Lakota are thought to be agriculturists and are known for their hide paintings. Battles and calendars were recorded on buffalo hides.
                                                   
The tribe was split into two main areas: one in the North/South Dakota region and the other by the Missouri river. Louis and Clark meet the Lakota people on their journey. The Lakota refused to let the two men travel upstream. They are often considered to be apart of the Sioux tribes.


Famous Lakota:
Crazy Horse was a warrior who lead the Lakota people against the US troops. After surrendering in 1877, Crazy Horse was stabbed with a bayonet while on guard and died that night. His death has a lot of speculation around it.

Sitting Bull was a holy man who also fought with the US over land. Him and 186+ followers were forced to surrender due to the risk of starvation in 1881. Today he is an iconic symbol to modern activists and an inspiration in many movies. 







Monday, January 13, 2014

Dancing into the New Year

A new year has begun and with it comes a fresh start. Life doesn't give people many so I don't plan on wasting it. This semester, my English class is starting to study films and native culture. I know almost nothing about both! I am a little intimidated with the film study part. Dances with Wolves is the first movie I've really started looking at critically. There hundreds of little details that producers spend years getting perfect so the audience subconsciously reacts to the scene. Poses like the Christ pose means sacrifice. In the film Dances with Wolves, John Dunbar rides his horse into an open battle field in order to end his life. He is giving up and sacrificing himself. Having his arms outstretched and head up is iconic now. I noticed this pose before but I never put much thought into it. If he wasn't in this pose the significance and his state of mind would be harder to read. It wouldn't have the same impact on people. The other pose that I never paid much attention to was when John Dunbar runs his hands through the wheat. It shows the audience that he is at peace. I subconsciously felt this but I never would have caught it. Subtle actions make people connect with the characters and make the movie that much better. I know I will learn a lot more than a few key poses but it's something to start with.

I'm not quite sure how studying native culture fits in with senior literature and composition with communication but it should still be interesting. I know almost nothing about native people and their culture. I can confidently explain the pilgrims in detail but Native Americans and other cultures like theirs have always been a mystery to me. I, like every little girl, watched and loved the movie Pocahontas but that doesn't count. I didn't learn about modern Native Americans last year in history. I studies how they live today on reservations. Most of them struggle with addiction to drugs and alcohol along with terrible poverty.

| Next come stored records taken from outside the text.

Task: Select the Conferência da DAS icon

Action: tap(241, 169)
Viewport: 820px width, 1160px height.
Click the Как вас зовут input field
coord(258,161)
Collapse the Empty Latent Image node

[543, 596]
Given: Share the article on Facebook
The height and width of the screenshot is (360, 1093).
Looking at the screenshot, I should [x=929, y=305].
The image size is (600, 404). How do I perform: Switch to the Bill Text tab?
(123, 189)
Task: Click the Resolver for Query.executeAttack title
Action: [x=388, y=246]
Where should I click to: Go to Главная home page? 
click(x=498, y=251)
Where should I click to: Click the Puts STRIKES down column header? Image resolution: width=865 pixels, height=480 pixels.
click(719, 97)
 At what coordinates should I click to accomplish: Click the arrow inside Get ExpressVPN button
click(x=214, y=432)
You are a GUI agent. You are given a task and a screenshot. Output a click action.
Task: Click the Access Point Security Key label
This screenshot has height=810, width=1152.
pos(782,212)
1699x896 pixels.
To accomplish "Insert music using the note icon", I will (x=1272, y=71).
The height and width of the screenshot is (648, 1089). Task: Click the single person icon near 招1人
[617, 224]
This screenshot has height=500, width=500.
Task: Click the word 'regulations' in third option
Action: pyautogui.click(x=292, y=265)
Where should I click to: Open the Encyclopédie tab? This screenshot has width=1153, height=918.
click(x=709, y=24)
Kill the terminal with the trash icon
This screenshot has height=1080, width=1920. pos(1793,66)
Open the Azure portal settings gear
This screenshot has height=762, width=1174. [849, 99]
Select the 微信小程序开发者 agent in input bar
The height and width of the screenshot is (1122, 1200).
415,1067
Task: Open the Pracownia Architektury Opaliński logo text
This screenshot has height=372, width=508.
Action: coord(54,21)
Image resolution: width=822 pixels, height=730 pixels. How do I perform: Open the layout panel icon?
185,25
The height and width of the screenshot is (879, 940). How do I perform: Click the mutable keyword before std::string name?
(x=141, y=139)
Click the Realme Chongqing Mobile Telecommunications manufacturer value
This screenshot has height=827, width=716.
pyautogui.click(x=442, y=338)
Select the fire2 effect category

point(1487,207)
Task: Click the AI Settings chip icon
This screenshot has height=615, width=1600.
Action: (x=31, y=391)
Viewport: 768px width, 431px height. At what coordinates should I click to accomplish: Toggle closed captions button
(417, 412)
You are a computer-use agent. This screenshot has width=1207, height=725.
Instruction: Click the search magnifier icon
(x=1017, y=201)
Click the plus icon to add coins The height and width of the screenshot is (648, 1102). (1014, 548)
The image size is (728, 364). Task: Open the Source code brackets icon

Seeing the pictures of some Indian reservations was heartbreaking. Throughout history, they have been a minority. I can clearly see that even in today's society. Native Americans are given many scholarships to college to help them out of the poverty. People also believe that taking children off the reservation will help them lead a better life but it is incredibly hard to do. It also isn't right. Taking children away from their culture isn't right. It may give them a better chance at an addiction free future but it takes them away from their culture. Where a person comes from gives them a foundation for where they can go.